Hanson’s spare installation of hanging sheets of cut tracing paper harnesses the transparency of the Nasher Sculpture Center vestibule to heighten our awareness of the shifting quality of light in the space and thus the passage of time. The varying light from the windows and glass ceiling illuminates the thin paper and passes through its apertures, casting a changing display of light and shadow on the overlapping sheets. Materially, the installation harkens to the cut paper collages of Henri Matisse, but its affect is more akin to the spare painted compositions of Agnes Martin that draw our attention to subtle incidents we might otherwise overlook. This attention to the delicate and elusive aspects of experience, honed through Hanson’s 20-year practice in yoga and meditation, often finds more emphatic, material form in sensual, whimsical, amorphous sculptures of upholstered fabric and wood.
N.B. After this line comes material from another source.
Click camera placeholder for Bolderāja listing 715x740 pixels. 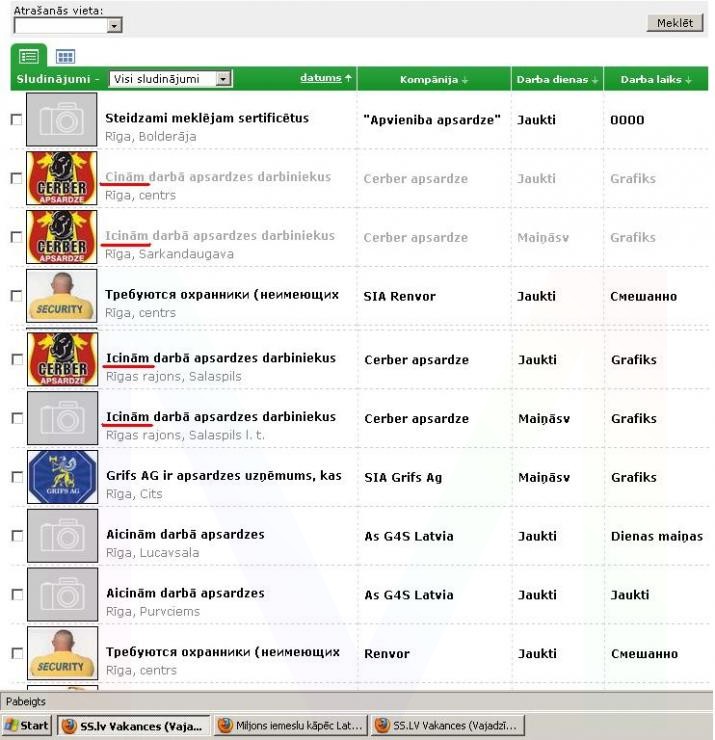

Her cut paper installation for Nasher Windows introduces a new path in Hanson’s body of work.
In the midst of the pandemic, many have sought opportunities for peaceful, quiet reflection in an attempt to cope with the uncertainty and anxiety it has generated. Titled Santosha, a Sanskrit word meaning contentment or satisfaction, the work aspires to offer one such moment to viewers. “Like the transformation of light and sound through curtains,” the artist notes, “my hope is that this work can act as a meditation on stillness and silence, removing external elements that distract and busy the mind, the physical presence of the work acting as a vehicle for introspection and, hopefully, contentment.”
Artist Lily Hanson on Santosha
“My idea for the Nasher installation is informed by the idea of isolation. This work attempts to give representation to positive feelings gleaned thru separation and isolation. Artists tend to spend a lot of time alone in order to get to a place where they create in ways that are not strapped to societal conditions and external influence. With the current addition of the Covid-19 virus, we see the world in various states of isolation. This has created opportunity for deep reflection for many people as they find themselves with excess time and quiet to contemplate their existence and purpose in life. Currently, with little to schedule in my days, I have found my sleep and waking hours erratic with a lot of time to watch the light change thru my windows as I try to consider and process the current state of the world and my place in it. I generally use concepts I’ve learned in yoga to try and bring a positive perspective to conditions that can easily be perceived as limiting, lonely, and saddening. The title, Santosha, means contentment and satisfaction in Sanskrit. I became familiar with the term through my yoga practice as it is also used to describe one of the personal observances one is to make to bring themselves towards a state of happiness by finding contentment within, excluding comparison to the external. This is not an easy place to get to and requires practice to develop and sustain. The work in the Nasher window is a physical representation of this process of realization and enlightened thinking that comes through observance. I think of the panels of tracing paper as both representations of light changing, the passage of time, and of the layers of thinking within the mind that one pulls away to reveal the inner light that all people possess equally.”
About Lily Hanson
Lily Hanson (born 1971) divides her time between Dallas and her native New Hampshire. She received her BFA in sculpture from Hampshire College in 1995 and moved to Dallas in 1998 to attend graduate school at SMU, where she earned her MFA in 2000. Her practice encompasses drawing, installation, and sculpture, the last often consisting of works that utilize materials associated with furniture making—wood, fabric, padding—to explore the visual and physical relationship of the object to the body. Hanson has received a number of awards and scholarships, participated in several competitive artistic residencies, and exhibited in numerous galleries and museums across the United States including in Alabama, California, Massachusetts, New York, Texas, and Vermont.”